Słowo czy obraz? – to ciągły dylemat przed którym stawał Ryszard Kapuściński. Pisał on: "Otóż nie umiem jednocześnie zbierać materiału do relacji prasowej czy reportażu i fotografować, nie umiem być w tej samej chwili reporterem i fotoreporterem. Są to dla mnie czynności zupełnie rozdzielne, jedna wyklucza drugą .Wynika to stąd, że jako reporter patrzę na świat inaczej niż jako fotoreporter, że czego innego szukam, na czym innym skupiam uwagę".
Jednak pomimo tego wewnętrznego sporu i wielu otaczających go trudności, autor wielu wybitnych reportaży i książek pozostawił po sobie również obszerny i poruszający zbiór fotografii wykonanych podczas podróży po wielu kontynentach. Najciekawsze z nich zostały zaprezentowane w albumie fotograficznym pt. "Ze świata" wydanym przez Wydawnictwo Znak.
|
''Ze świata'' fot. Ryszard Kapuściński |
Mimo, że wiele fotografii wykonanych podczas wypraw do ogarniętych konfliktami egzotycznych zakątków świata zaginęło, archiwum Ryszarda Kapuścińskiego liczy blisko dziesięć tysięcy zdjęć. Najstarsze pochodzą z 1957 roku i wykonane były w japońskiej Hiroszimie, Ghanie i Kongu. Są one tym bardziej cenne, że nawet największe światowe agencje fotograficzne mają w posiadaniu tylko niewielką liczbę zdjęć z tamtego okresu. Niestety wiele rolek filmów uległo zniszczeniu w tropikach lub często też zostało odebranych reporterowi na frontach i granicach państw ogarniętych wojnami.

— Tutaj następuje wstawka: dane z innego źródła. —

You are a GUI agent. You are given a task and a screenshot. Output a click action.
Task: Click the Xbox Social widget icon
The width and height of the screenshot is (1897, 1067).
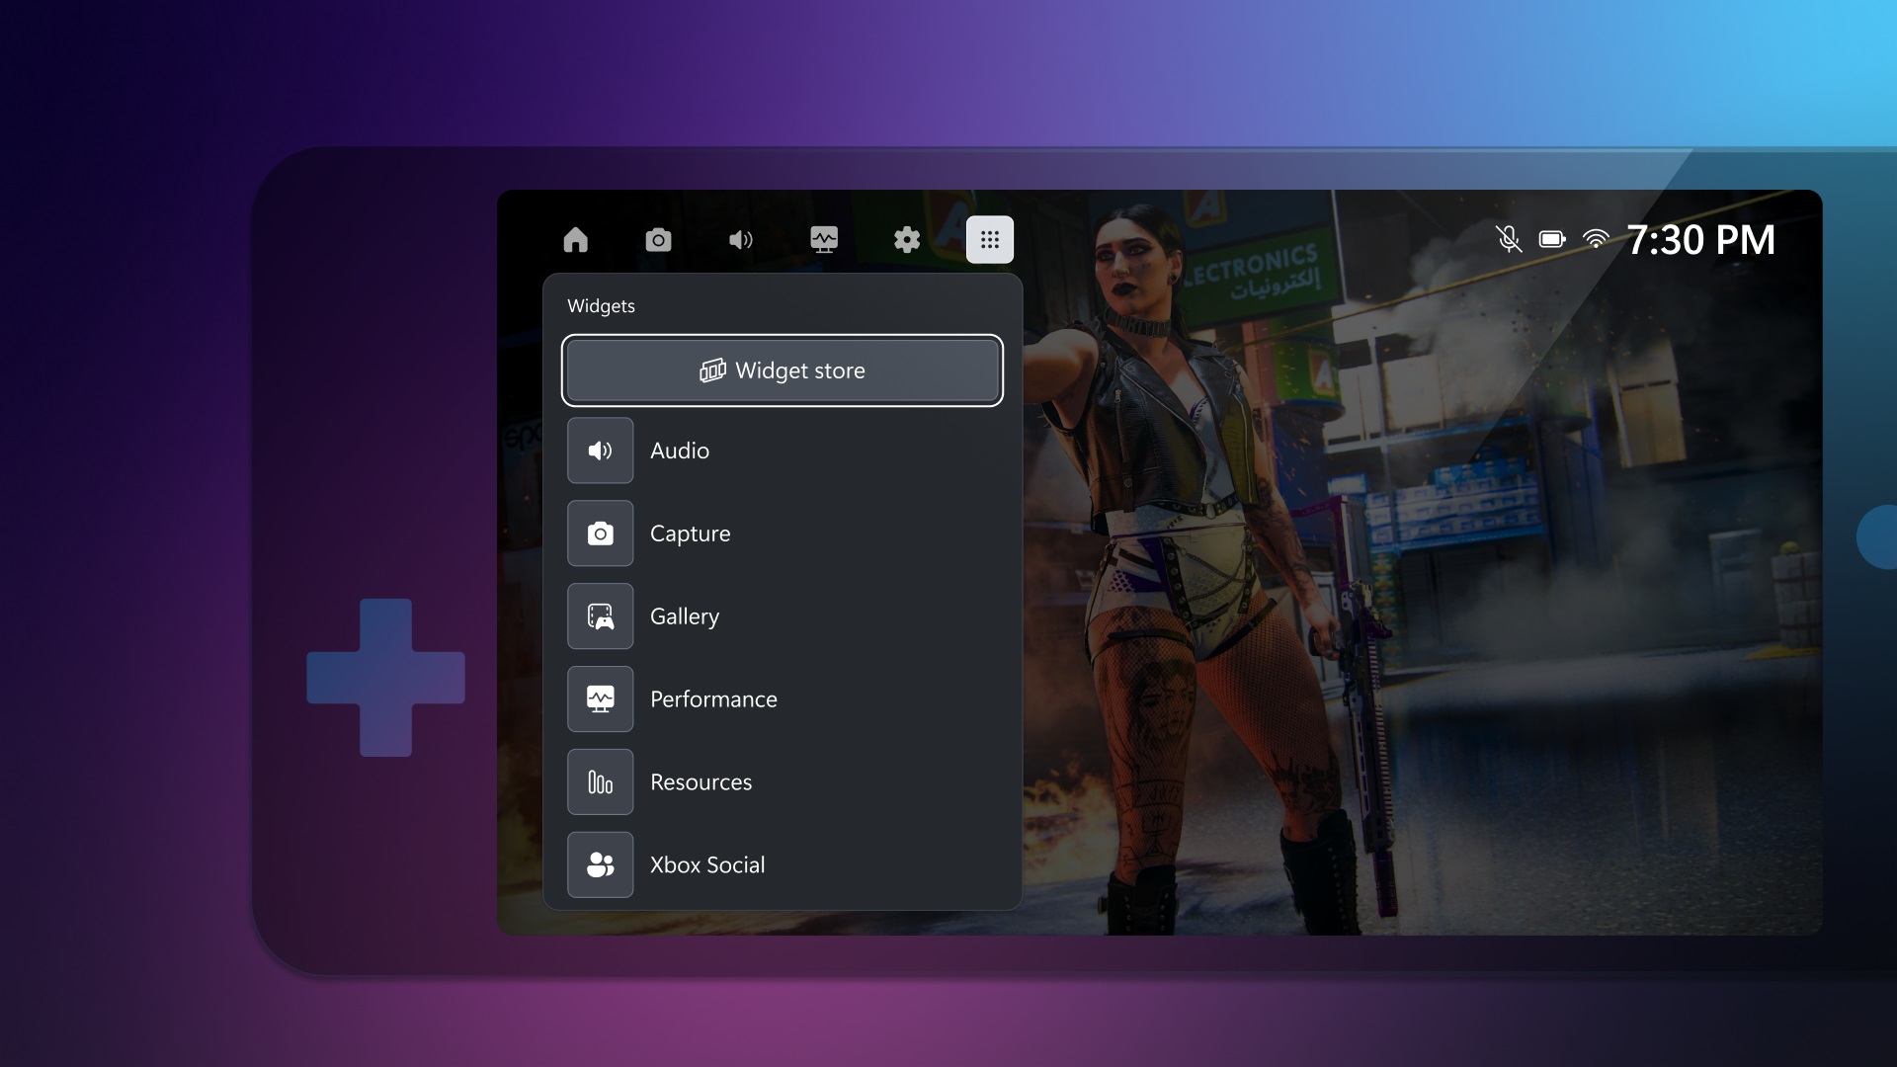600,863
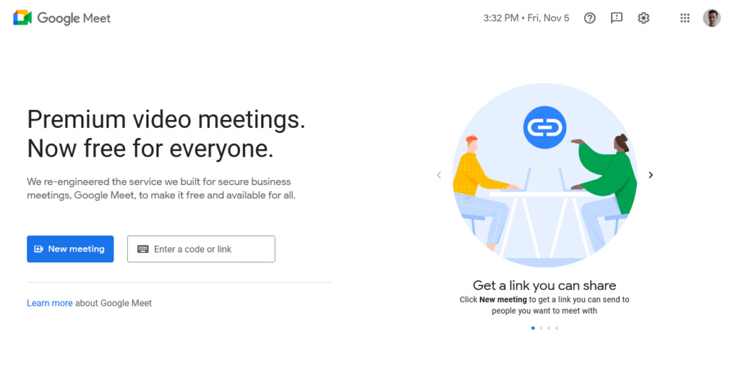Focus the Enter a code or link field
Image resolution: width=731 pixels, height=378 pixels.
click(201, 249)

"W takich sytuacjach czułem się jednocześnie zrozpaczony i uradowany – z jednej strony straciłem plon moich żniw fotograficznych, ale z drugiej strony cieszyłem się, że sam uchodzę z życiem" – napisał Kapuściński we wstępie do albumu "Z Afryki".
|
''Ze świata'' fot. Ryszard Kapuściński |
Stale obecny dylemat "słowo czy obraz" sprawił, że w olbrzymim zbiorze autora nie znajdziemy fotograficznego śladu z bytności w wielu krajach świata. Sytuacja taka miała miejsce np. podczas pracy w Iranie. Mimo, ze Kapuściński miał wtedy ze sobą dwa aparaty fotograficzne, całkowicie skoncentrował się na gromadzeniu informacji i nie wykonywał zdjęć by chronić anonimowość swoich rozmówców.
|
''Ze świata'' fot. Ryszard Kapuściński |
Jeszcze inne przeciwności piętrzyły się przed fotoreporterem w PRL-owskiej Polsce. Jedynym sprzętem fotograficznym były aparaty radzieckiej i NRD-owskiej produkcji (swoją Leicę Ryszard Kapuściński kupił dużo później), a redakcje bardzo surowo rozliczały fotoreporterów z każdej wykonanej klatki. Do tego dochodziła wszechobecna cenzura, która służyła "propagandzie sukcesu" i niezbyt chętnie pozwalała na publikację fotografii przedstawiających prawdę o życiu i konfliktach.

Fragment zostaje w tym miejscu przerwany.